[Stored data entries]
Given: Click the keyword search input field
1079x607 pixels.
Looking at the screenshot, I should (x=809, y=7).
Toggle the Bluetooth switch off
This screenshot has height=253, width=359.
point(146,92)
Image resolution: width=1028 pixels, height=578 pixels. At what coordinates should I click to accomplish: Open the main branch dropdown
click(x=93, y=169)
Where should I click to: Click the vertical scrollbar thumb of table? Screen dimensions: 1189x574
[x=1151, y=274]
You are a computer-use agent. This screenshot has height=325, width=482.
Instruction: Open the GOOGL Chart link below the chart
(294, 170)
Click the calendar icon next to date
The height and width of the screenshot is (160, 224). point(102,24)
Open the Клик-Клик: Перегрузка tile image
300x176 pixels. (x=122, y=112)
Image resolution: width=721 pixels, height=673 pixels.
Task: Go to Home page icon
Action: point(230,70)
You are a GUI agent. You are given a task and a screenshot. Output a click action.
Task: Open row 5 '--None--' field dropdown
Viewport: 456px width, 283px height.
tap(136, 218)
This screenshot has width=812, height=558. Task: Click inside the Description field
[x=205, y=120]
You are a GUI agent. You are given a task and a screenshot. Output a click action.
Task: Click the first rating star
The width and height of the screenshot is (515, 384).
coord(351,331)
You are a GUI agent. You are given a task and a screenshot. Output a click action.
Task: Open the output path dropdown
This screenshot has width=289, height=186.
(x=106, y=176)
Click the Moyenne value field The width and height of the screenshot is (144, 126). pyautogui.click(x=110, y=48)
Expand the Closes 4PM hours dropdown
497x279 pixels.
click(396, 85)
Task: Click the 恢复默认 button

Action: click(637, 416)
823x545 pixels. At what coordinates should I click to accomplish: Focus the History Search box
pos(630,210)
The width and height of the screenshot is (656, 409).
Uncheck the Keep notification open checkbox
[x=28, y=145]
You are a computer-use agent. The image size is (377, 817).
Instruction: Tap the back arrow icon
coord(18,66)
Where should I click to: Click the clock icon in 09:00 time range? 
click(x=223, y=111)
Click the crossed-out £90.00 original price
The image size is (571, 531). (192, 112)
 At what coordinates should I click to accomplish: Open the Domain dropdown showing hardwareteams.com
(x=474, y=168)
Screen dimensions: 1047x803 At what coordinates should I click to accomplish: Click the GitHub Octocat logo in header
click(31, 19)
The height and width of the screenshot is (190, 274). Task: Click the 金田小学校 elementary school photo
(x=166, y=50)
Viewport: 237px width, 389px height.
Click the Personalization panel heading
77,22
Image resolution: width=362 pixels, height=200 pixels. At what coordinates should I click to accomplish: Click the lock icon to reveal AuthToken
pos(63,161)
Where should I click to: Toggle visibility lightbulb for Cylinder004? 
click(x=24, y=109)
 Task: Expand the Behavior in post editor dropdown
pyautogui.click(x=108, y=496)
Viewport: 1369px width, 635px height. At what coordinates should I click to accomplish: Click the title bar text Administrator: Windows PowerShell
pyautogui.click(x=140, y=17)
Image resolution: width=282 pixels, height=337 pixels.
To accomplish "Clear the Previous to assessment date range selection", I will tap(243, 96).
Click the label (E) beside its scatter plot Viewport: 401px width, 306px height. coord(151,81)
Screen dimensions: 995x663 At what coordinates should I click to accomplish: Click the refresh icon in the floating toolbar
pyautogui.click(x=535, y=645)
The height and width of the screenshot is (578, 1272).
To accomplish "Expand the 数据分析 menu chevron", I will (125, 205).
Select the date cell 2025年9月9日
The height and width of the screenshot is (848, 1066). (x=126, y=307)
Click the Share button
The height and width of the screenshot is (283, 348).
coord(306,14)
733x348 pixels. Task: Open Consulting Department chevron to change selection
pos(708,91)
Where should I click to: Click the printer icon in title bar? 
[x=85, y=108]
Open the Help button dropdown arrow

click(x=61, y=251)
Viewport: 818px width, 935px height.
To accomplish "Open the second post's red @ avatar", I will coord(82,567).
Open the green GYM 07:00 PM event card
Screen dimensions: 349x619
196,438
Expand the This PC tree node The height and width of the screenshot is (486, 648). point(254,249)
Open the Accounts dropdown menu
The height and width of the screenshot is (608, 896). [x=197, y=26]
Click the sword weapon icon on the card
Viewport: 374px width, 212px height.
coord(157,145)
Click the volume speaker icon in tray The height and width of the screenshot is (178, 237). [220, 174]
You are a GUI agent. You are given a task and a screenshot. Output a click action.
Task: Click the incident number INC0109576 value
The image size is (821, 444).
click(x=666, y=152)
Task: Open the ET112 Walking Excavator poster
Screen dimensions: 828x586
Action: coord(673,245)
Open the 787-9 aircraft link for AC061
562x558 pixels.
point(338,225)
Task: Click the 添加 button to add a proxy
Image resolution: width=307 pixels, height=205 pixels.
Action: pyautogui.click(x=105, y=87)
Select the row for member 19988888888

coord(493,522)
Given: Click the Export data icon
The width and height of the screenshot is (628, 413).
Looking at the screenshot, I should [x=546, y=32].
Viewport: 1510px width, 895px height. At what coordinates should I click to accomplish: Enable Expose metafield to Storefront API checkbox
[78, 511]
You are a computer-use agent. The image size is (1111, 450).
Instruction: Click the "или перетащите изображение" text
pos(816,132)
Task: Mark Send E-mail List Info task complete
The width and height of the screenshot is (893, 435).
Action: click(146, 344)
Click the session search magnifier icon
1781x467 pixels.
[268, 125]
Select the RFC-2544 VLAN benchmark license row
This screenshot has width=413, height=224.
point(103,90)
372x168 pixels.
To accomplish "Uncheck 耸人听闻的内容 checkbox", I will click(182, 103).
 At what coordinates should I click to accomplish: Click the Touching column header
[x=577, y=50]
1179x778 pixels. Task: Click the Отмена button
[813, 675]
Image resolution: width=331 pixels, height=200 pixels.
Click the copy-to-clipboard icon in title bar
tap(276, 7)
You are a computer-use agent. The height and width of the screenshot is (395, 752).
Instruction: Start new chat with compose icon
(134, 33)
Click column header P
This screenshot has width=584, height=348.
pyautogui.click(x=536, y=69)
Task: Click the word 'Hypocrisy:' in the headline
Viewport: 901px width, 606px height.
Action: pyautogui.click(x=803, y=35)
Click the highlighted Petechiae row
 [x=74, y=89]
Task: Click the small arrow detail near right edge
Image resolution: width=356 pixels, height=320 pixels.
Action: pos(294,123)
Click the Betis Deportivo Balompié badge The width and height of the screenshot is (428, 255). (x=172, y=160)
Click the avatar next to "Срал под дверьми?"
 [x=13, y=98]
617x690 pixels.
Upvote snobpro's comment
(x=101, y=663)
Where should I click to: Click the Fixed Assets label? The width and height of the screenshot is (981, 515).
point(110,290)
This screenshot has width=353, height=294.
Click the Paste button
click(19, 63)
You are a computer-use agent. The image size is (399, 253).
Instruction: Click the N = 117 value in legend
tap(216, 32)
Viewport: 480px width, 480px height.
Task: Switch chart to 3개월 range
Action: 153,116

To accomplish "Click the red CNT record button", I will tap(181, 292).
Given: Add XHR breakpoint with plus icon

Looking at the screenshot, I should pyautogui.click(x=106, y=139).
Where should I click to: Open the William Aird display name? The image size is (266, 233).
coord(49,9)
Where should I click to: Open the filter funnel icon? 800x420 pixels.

[Action item]
Print all the entries exactly as written.

[Answer box]
Given: Click the keyword search input field
1079x607 pixels.
Looking at the screenshot, I should (x=809, y=7).
Toggle the Bluetooth switch off
This screenshot has height=253, width=359.
point(146,92)
Image resolution: width=1028 pixels, height=578 pixels. At what coordinates should I click to accomplish: Open the main branch dropdown
click(x=93, y=169)
Where should I click to: Click the vertical scrollbar thumb of table? Screen dimensions: 1189x574
[x=1151, y=274]
You are a computer-use agent. This screenshot has height=325, width=482.
Instruction: Open the GOOGL Chart link below the chart
(294, 170)
Click the calendar icon next to date
The height and width of the screenshot is (160, 224). point(102,24)
Open the Клик-Клик: Перегрузка tile image
300x176 pixels. (x=122, y=112)
Image resolution: width=721 pixels, height=673 pixels.
Task: Go to Home page icon
Action: point(230,70)
You are a GUI agent. You are given a task and a screenshot. Output a click action.
Task: Open row 5 '--None--' field dropdown
Viewport: 456px width, 283px height.
tap(136, 218)
This screenshot has width=812, height=558. Task: Click inside the Description field
[x=205, y=120]
You are a GUI agent. You are given a task and a screenshot. Output a click action.
Task: Click the first rating star
The width and height of the screenshot is (515, 384).
coord(351,331)
You are a GUI agent. You are given a task and a screenshot. Output a click action.
Task: Open the output path dropdown
This screenshot has width=289, height=186.
(x=106, y=176)
Click the Moyenne value field The width and height of the screenshot is (144, 126). pyautogui.click(x=110, y=48)
Expand the Closes 4PM hours dropdown
497x279 pixels.
click(396, 85)
Task: Click the 恢复默认 button

Action: click(637, 416)
823x545 pixels. At what coordinates should I click to accomplish: Focus the History Search box
pos(630,210)
The width and height of the screenshot is (656, 409).
Uncheck the Keep notification open checkbox
[x=28, y=145]
You are a computer-use agent. The image size is (377, 817).
Instruction: Tap the back arrow icon
coord(18,66)
Where should I click to: Click the clock icon in 09:00 time range? 
click(x=223, y=111)
Click the crossed-out £90.00 original price
The image size is (571, 531). (192, 112)
 At what coordinates should I click to accomplish: Open the Domain dropdown showing hardwareteams.com
(x=474, y=168)
Screen dimensions: 1047x803 At what coordinates should I click to accomplish: Click the GitHub Octocat logo in header
click(31, 19)
The height and width of the screenshot is (190, 274). Task: Click the 金田小学校 elementary school photo
(x=166, y=50)
Viewport: 237px width, 389px height.
Click the Personalization panel heading
77,22
Image resolution: width=362 pixels, height=200 pixels. At what coordinates should I click to accomplish: Click the lock icon to reveal AuthToken
pos(63,161)
Where should I click to: Toggle visibility lightbulb for Cylinder004? 
click(x=24, y=109)
 Task: Expand the Behavior in post editor dropdown
pyautogui.click(x=108, y=496)
Viewport: 1369px width, 635px height. At what coordinates should I click to accomplish: Click the title bar text Administrator: Windows PowerShell
pyautogui.click(x=140, y=17)
Image resolution: width=282 pixels, height=337 pixels.
To accomplish "Clear the Previous to assessment date range selection", I will tap(243, 96).
Click the label (E) beside its scatter plot Viewport: 401px width, 306px height. coord(151,81)
Screen dimensions: 995x663 At what coordinates should I click to accomplish: Click the refresh icon in the floating toolbar
pyautogui.click(x=535, y=645)
The height and width of the screenshot is (578, 1272).
To accomplish "Expand the 数据分析 menu chevron", I will (125, 205).
Select the date cell 2025年9月9日
The height and width of the screenshot is (848, 1066). (x=126, y=307)
Click the Share button
The height and width of the screenshot is (283, 348).
coord(306,14)
733x348 pixels. Task: Open Consulting Department chevron to change selection
pos(708,91)
Where should I click to: Click the printer icon in title bar? 
[x=85, y=108]
Open the Help button dropdown arrow

click(x=61, y=251)
Viewport: 818px width, 935px height.
To accomplish "Open the second post's red @ avatar", I will coord(82,567).
Open the green GYM 07:00 PM event card
Screen dimensions: 349x619
196,438
Expand the This PC tree node The height and width of the screenshot is (486, 648). point(254,249)
Open the Accounts dropdown menu
The height and width of the screenshot is (608, 896). [x=197, y=26]
Click the sword weapon icon on the card
Viewport: 374px width, 212px height.
coord(157,145)
Click the volume speaker icon in tray The height and width of the screenshot is (178, 237). [220, 174]
You are a GUI agent. You are given a task and a screenshot. Output a click action.
Task: Click the incident number INC0109576 value
The image size is (821, 444).
click(x=666, y=152)
Task: Open the ET112 Walking Excavator poster
Screen dimensions: 828x586
Action: coord(673,245)
Open the 787-9 aircraft link for AC061
562x558 pixels.
point(338,225)
Task: Click the 添加 button to add a proxy
Image resolution: width=307 pixels, height=205 pixels.
Action: pyautogui.click(x=105, y=87)
Select the row for member 19988888888

coord(493,522)
Given: Click the Export data icon
The width and height of the screenshot is (628, 413).
Looking at the screenshot, I should [x=546, y=32].
Viewport: 1510px width, 895px height. At what coordinates should I click to accomplish: Enable Expose metafield to Storefront API checkbox
[78, 511]
You are a computer-use agent. The image size is (1111, 450).
Instruction: Click the "или перетащите изображение" text
pos(816,132)
Task: Mark Send E-mail List Info task complete
The width and height of the screenshot is (893, 435).
Action: click(146, 344)
Click the session search magnifier icon
1781x467 pixels.
[268, 125]
Select the RFC-2544 VLAN benchmark license row
This screenshot has width=413, height=224.
point(103,90)
372x168 pixels.
To accomplish "Uncheck 耸人听闻的内容 checkbox", I will click(182, 103).
 At what coordinates should I click to accomplish: Click the Touching column header
[x=577, y=50]
1179x778 pixels. Task: Click the Отмена button
[813, 675]
Image resolution: width=331 pixels, height=200 pixels.
Click the copy-to-clipboard icon in title bar
tap(276, 7)
You are a computer-use agent. The height and width of the screenshot is (395, 752).
Instruction: Start new chat with compose icon
(134, 33)
Click column header P
This screenshot has width=584, height=348.
pyautogui.click(x=536, y=69)
Task: Click the word 'Hypocrisy:' in the headline
Viewport: 901px width, 606px height.
Action: pyautogui.click(x=803, y=35)
Click the highlighted Petechiae row
 [x=74, y=89]
Task: Click the small arrow detail near right edge
Image resolution: width=356 pixels, height=320 pixels.
Action: pos(294,123)
Click the Betis Deportivo Balompié badge The width and height of the screenshot is (428, 255). (x=172, y=160)
Click the avatar next to "Срал под дверьми?"
 [x=13, y=98]
617x690 pixels.
Upvote snobpro's comment
(x=101, y=663)
Where should I click to: Click the Fixed Assets label? The width and height of the screenshot is (981, 515).
point(110,290)
This screenshot has width=353, height=294.
Click the Paste button
click(19, 63)
You are a computer-use agent. The image size is (399, 253).
Instruction: Click the N = 117 value in legend
tap(216, 32)
Viewport: 480px width, 480px height.
Task: Switch chart to 3개월 range
Action: 153,116

To accomplish "Click the red CNT record button", I will tap(181, 292).
Given: Add XHR breakpoint with plus icon

Looking at the screenshot, I should pyautogui.click(x=106, y=139).
Where should I click to: Open the William Aird display name? The image size is (266, 233).
coord(49,9)
Where should I click to: Open the filter funnel icon? 800x420 pixels.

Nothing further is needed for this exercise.